The highly publicized “Energy 2030” plan, released earlier this month, contains at least 45 specific recommendations for improving energy efficiency across the country and relies upon Congress; the U.S. Department of Energy (DOE); U.S. Environmental Protection Agency (EPA); U.S. Department of Housing and Urban Development (HUD); the White House Office of Management and Budget; American Society of Heating, Refrigerating, and Air-Conditioning Engineers (ASHRAE); International Code Council (ICC); state and local governments; public utility commissions; and others to do their part in implementing it. Will all of the players cooperate?
Here are five of the recommendations that ACNEEP made:
- States and local governments should work with utilities, the private sector, and the federal government to establish effective energy-efficiency financing mechanisms for residential and commercial buildings (including loans, leases, energy services agreements, and power purchase agreements). Repayment on utility bills or property tax bills can reduce risk by encouraging timely payment and by allowing an obligation to stay with the building when it is sold. (Of course administrative costs and any impacts on payment of the bills would need to be addressed.) Such financing mechanisms may include the following: on-bill repayment programs administered by utilities but with capital provided by third parties, including banks and other investors; on-bill finance programs with capital provided by utilities from ratepayer or shareholder funds; and property assessed clean energy financing with repayment on property tax bills.

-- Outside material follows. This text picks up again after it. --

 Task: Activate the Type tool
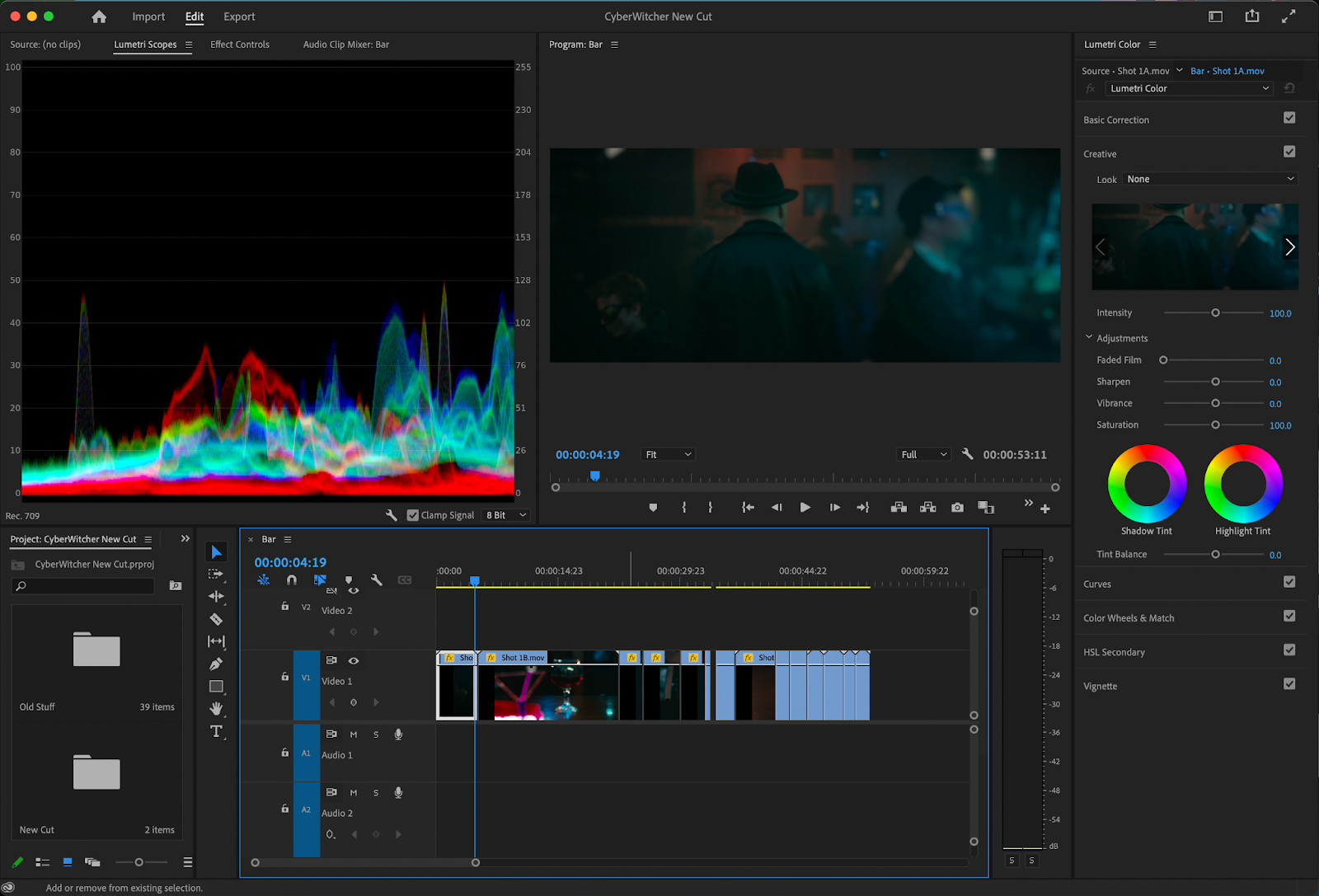click(216, 731)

The capital is usually obtained by local or state governments issuing bonds for residential buildings and by third parties working directly with the building owner for commercial buildings.
- Congress should increase support for energy-efficiency demonstration, deployment, and technical assistance at DOE, EPA, and other agencies (from Building America to Industrial Assessment Centers to Energy Star to weatherization of low-income homes). DOE should maintain a balanced portfolio of research and deployment programs.
- HUD should quickly update efficiency requirements for new homes with federally subsidized loans and for public housing, and DOE should quickly update the requirements for federal buildings, based on the most recent model codes.
- DOE and EPA should engage a stakeholder coalition to develop model building energy ratings, benchmarks, and disclosure methods for commercial buildings and for residential buildings that are based on the best existing systems and practices, user friendly, adjusted to climate regions, and universally available. The coalition should consider inclusion of location efficiency information. DOE should ratify the ratings/benchmarks/disclosure developed by the stakeholders as the national models and ensure that needed comparative data are available and up-to-date.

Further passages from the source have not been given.